> **PAGE TEXT**
────────────────────
Closed rnorth closed 2 years ago
Example build failures (not sure if these will be overwritten when we re-run tests): https://circleci.com/gh/testcontainers/testcontainers-java/12930 https://circleci.com/gh/testcontainers/testcontainers-java/12796 https://circleci.com/gh/testcontainers/testcontainers-java/12791
This issue has been automatically marked as stale because it has not had recent activity. It will be closed if no further activity occurs. If you believe this is a mistake, please reply to this comment to keep it open. If there isn't one already, a PR to fix or at least reproduce the problem in a test case will always help us get back on track to tackle this.
This continues to be a problem; our tests fail even if retried. This gives me some doubt that the module is actually stable enough for real use.
I think we're going to have to have to reach out to Couchbase/Couchbase community for help. In the worst case scenario, if we can't fix it, I'm inclined to remove this module.
@rnorth : Just for the record, we've observed problems with couchbase testcontainers as well; https://github.com/jhipster/generator-jhipster/issues/10594
@SudharakaP thanks for confirming, and I’m sorry to hear that.
It sounds like a couple of Couchbase experts may be willing to lend a hand - hopefully there’s a straightforward solution so that we can make this module more reliable. Fingers crossed!
Sent with GitHawk
Couchbase employee here, we will investigate this issue and come back to you as soon as possible.
@rnorth : You are welcome. :smile:
@deniswsrosa : Just for the record, I was wondering if this issue is similar to https://github.com/testcontainers/testcontainers-java/issues/715 where the startup timeout in Couchbase is 120 being inadequate. I was trying to create a custom wait strategy to test it out, but couldn't get it working yet (due to my lack of knowledge about Couchbase probably) :smile:
@rnorth : You are welcome. 😄
@deniswsrosa : Just for the record, I was wondering if this issue is similar to #715 where the startup timeout in Couchbase is 120 being inadequate. I was trying to create a custom wait strategy to test it out, but couldn't get it working yet (due to my lack of knowledge about Couchbase probably) 😄
thanks for the heads up, I will ping this back to the team.
Some additional information, if it can help. In JHipster project, we encounter the similar issue as mentionned by @SudharakaP.
────────────────────
> **RECORDED INFORMATION**
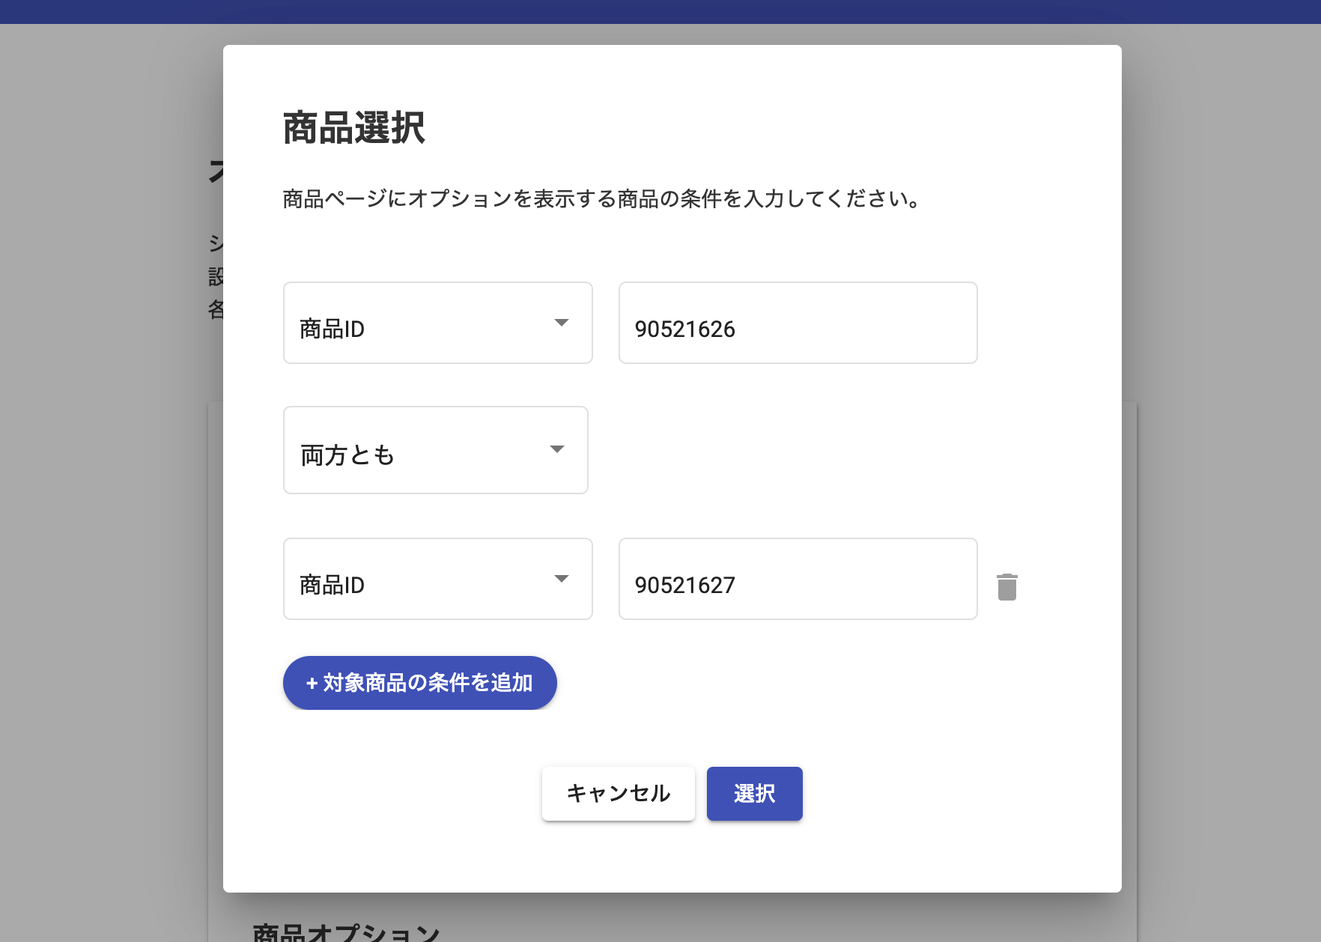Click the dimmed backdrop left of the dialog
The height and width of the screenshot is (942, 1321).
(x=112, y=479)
────────────────────
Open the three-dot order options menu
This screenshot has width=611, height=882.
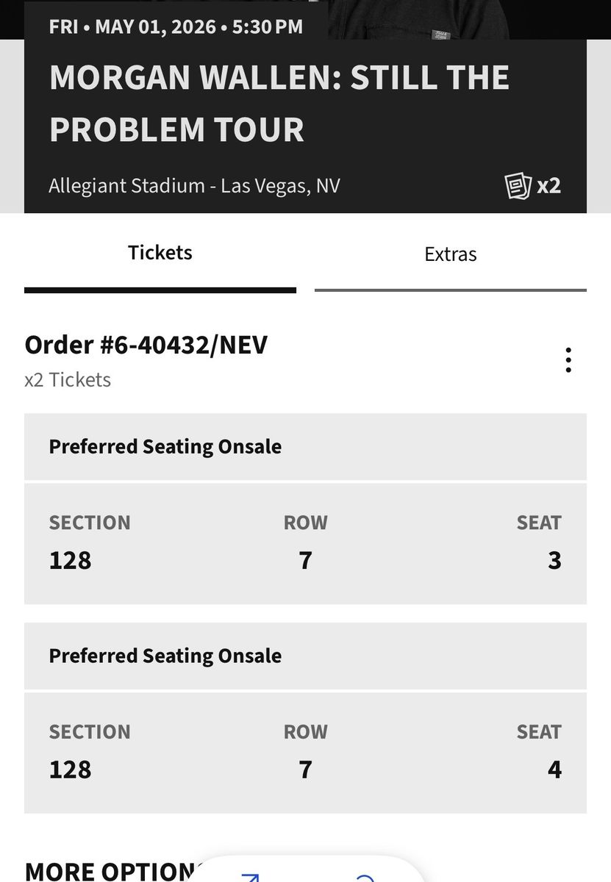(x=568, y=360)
────────────────────
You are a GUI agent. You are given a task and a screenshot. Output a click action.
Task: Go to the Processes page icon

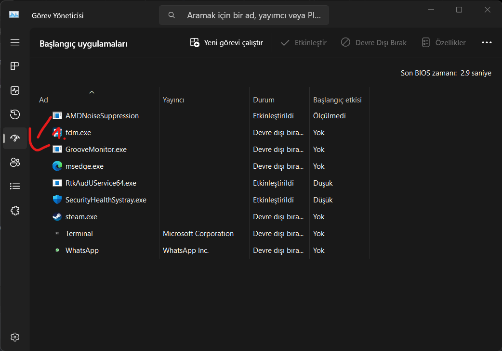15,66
────────────────────
> **EXERCISE TASK**
Carry on the discussion thread about the unreliable Couchbase module in Testcontainers, starting right after its last comment.

> **RESPONSE FOR THIS EXERCISE**
In our CI, it works perfectly well with OpenJDK11 :
echo '*** Using OpenJDK 11'
sudo add-apt-repository ppa:openjdk-r/ppa
sudo apt-get update
sudo apt-get install -y openjdk-11-jdk
sudo update-java-alternatives -s java-1.11.0-openjdk-amd64
java -version
But, it failed randomly when using OpenJDK8:
echo '*** Using OpenJDK 8'
sudo add-apt-repository ppa:openjdk-r/ppa
sudo apt-get update
sudo apt-get install -y openjdk-8-jdk
sudo update-java-alternatives -s java-1.8.0-openjdk-amd64
java -version
Are there any alternatives while we wait for a solution?
Trying to triage this a bit. Am I correct that the initial exception reported in this ticket is different from the failing runs linked? In the linked run I see:
Caused by:
org.testcontainers.containers.ContainerLaunchException: Timed out waiting for URL to be accessible (http://localhost:32934/ui/index.html should return HTTP 200)
while this ticket reports
shouldInsertDocument - org.testcontainers.couchbase.Couchbase4_6Test
com.couchbase.client.core.RequestCancelledException: Request cancelled in-flight.
at com.couchbase.client.core.endpoint.AbstractGenericHandler.handleOutstandingOperations(AbstractGenericHandler.java:686)
at com.couchbase.client.core.endpoint.AbstractGenericHandler.handlerRemoved(AbstractGenericHandler.java:667)
at
The first one looks like the server is not coming up in time until it stops waiting, the second one is completely different: the SDK sent a request into the cluster but while the request was in-flight on the socket the socket got closed- and as a result the client has no other option as to cancel the request.
We get a mix of failures, but com.couchbase.client.core.RequestCancelledException: Request cancelled in-flight
is by far the most prevalent. If we could only fix one issue, it would be this one.
It occurs randomly for some % of CI builds and local builds, but unlike other random failures it is not helped at all by retries within a build (we have a JUnit rule to retry specific failed tests that we think are 'flaky').
This makes me think that there's some statefulness at play that's causing one failure to cascade and pollute subsequent tests. I was unable to work out why when I investigated this back in May.
@rnorth one thing I was thinking, since it happens some % - maybe it would work if we increase the poll wait time up from one minute? It might at least be worth a try.
The request cancellations are very likely a side effect of a problem, if the network is healthy then I suspect we are connecting to that server port and it's not ready yet (kinda indicating polling longer waiting until it comes online too).
Are you able to reproduce this locally too or do you only see it in CI?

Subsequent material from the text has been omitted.